Task description = The number needed is how many lines in these entries contain "target"; give it alone.

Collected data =
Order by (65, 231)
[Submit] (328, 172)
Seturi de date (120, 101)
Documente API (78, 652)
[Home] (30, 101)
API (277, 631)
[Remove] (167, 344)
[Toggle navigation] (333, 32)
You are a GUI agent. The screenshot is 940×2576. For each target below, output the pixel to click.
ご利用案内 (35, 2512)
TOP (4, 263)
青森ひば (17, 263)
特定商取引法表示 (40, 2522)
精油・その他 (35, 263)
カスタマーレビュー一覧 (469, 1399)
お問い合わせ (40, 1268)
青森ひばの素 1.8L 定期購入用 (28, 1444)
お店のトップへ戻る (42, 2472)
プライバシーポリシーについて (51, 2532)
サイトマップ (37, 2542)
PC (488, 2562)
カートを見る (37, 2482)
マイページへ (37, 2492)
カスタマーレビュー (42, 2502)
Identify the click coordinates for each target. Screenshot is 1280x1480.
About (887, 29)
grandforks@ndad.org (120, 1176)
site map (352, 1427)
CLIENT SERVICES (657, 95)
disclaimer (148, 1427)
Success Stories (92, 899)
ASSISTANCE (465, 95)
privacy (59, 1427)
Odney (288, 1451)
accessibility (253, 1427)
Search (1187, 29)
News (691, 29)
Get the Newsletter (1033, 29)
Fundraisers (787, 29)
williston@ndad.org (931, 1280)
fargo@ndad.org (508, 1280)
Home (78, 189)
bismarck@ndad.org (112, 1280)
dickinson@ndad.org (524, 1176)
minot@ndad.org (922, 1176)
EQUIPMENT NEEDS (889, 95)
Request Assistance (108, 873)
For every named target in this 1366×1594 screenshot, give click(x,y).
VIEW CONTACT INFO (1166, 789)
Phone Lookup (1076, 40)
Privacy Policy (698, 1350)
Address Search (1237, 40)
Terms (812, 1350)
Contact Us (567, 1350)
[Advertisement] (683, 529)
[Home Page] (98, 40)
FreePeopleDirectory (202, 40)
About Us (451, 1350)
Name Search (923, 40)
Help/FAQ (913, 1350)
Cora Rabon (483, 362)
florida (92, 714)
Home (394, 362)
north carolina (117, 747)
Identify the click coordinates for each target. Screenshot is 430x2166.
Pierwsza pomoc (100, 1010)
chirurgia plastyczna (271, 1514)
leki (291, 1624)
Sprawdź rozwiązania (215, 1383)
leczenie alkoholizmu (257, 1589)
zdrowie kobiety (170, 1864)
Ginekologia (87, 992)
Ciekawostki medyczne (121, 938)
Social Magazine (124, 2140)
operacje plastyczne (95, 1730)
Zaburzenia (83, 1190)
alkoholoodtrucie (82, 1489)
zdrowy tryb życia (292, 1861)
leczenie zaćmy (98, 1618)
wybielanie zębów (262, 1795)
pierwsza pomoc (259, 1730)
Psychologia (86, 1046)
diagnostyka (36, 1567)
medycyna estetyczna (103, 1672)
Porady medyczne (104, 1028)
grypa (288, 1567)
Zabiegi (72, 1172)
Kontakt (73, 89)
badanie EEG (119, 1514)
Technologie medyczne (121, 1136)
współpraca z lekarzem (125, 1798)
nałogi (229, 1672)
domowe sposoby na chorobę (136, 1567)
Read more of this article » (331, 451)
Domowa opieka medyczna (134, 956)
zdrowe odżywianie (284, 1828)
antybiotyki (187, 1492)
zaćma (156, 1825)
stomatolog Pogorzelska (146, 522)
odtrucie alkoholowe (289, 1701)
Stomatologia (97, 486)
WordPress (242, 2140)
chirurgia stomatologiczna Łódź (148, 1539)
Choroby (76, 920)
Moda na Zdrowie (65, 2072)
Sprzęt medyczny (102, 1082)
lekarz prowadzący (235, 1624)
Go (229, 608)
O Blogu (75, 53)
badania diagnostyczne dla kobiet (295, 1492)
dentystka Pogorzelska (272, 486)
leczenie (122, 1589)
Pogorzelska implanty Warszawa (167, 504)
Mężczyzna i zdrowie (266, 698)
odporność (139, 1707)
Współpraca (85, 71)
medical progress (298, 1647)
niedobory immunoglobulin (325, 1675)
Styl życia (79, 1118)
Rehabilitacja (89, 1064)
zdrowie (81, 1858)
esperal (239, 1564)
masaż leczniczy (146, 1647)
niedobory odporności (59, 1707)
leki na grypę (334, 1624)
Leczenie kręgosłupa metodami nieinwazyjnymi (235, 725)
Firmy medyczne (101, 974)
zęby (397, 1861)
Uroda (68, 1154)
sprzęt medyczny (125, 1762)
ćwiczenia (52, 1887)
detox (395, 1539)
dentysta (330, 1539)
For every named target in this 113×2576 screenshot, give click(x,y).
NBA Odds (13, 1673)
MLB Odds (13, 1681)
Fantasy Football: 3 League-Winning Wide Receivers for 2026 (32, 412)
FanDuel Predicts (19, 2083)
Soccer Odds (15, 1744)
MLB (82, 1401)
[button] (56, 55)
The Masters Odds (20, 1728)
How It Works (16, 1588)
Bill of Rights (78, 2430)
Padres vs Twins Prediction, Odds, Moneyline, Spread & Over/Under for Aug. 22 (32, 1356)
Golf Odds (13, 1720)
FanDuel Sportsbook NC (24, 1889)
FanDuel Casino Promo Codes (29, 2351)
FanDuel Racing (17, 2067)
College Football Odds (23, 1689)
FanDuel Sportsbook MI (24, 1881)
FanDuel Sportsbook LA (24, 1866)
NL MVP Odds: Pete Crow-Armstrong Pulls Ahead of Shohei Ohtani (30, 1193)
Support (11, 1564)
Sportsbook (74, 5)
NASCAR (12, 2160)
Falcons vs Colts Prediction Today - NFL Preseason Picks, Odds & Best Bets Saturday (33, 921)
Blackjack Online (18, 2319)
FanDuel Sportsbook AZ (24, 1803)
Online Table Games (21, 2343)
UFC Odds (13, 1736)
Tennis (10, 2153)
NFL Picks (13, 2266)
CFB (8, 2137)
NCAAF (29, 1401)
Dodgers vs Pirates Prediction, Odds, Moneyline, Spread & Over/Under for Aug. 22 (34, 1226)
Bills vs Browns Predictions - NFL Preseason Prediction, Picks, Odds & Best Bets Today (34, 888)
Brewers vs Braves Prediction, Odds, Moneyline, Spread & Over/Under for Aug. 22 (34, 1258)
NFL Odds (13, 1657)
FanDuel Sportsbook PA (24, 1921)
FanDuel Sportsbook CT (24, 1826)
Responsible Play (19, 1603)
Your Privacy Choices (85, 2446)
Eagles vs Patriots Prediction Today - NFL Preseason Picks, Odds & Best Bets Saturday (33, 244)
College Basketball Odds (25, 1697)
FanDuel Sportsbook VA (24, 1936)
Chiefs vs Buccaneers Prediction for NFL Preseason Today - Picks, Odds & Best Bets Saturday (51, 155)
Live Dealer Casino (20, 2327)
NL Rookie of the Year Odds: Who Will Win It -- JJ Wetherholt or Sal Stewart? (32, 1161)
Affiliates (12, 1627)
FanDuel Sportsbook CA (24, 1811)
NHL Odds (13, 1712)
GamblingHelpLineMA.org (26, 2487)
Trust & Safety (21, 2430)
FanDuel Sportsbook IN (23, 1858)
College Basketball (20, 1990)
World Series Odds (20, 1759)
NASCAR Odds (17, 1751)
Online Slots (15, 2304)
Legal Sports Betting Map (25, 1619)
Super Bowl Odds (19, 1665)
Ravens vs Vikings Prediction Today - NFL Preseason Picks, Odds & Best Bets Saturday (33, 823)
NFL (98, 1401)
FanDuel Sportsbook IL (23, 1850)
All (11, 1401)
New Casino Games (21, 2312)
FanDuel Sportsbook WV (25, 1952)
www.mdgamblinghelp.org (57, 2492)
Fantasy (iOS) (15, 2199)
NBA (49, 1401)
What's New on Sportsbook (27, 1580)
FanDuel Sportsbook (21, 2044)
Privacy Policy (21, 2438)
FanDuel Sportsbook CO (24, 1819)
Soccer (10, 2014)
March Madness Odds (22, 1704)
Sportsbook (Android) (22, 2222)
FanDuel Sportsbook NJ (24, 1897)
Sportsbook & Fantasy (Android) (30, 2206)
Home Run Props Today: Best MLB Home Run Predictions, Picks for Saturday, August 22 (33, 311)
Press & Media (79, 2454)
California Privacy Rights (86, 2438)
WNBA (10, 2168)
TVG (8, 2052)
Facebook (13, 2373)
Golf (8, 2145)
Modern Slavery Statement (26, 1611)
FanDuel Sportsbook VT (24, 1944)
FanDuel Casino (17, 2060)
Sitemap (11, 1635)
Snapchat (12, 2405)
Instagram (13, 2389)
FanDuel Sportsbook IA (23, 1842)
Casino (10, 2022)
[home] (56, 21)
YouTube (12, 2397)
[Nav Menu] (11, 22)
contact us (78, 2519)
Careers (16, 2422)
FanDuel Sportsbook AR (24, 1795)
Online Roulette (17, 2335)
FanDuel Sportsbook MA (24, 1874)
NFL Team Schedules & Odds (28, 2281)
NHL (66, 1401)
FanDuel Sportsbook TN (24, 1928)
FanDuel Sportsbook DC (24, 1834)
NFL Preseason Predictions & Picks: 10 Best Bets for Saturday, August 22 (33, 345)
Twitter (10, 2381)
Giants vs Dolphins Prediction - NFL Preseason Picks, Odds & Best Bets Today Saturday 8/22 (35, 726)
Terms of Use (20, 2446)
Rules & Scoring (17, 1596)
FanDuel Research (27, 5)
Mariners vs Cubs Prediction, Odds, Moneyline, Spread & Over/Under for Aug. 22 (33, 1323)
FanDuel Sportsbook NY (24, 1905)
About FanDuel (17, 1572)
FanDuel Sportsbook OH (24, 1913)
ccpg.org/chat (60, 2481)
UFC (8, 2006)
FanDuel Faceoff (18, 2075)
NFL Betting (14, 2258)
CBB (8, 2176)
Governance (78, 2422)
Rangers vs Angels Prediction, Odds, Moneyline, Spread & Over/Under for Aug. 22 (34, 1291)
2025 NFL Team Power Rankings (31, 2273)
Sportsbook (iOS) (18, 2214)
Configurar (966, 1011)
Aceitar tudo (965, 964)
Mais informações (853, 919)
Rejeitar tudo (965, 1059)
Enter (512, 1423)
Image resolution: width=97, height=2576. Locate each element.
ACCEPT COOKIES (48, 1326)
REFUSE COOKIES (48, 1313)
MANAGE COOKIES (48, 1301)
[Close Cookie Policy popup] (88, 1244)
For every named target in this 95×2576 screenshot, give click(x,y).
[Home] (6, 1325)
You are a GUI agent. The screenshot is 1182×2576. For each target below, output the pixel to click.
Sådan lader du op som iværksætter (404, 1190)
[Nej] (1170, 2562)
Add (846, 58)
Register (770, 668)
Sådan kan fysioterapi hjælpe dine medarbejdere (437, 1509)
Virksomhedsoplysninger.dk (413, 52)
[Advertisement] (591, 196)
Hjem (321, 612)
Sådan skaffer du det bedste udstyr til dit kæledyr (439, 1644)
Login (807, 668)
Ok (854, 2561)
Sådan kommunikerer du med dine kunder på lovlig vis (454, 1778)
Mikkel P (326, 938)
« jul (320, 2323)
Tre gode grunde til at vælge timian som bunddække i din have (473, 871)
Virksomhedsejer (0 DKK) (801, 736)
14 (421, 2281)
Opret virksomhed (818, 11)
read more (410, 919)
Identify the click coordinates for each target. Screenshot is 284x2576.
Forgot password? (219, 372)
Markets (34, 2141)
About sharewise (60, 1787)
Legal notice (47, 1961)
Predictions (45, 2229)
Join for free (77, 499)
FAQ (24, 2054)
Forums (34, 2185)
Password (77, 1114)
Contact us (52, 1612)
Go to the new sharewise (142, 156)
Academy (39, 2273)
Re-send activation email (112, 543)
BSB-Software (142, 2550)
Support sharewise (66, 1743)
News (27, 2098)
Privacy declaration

Answer box = 8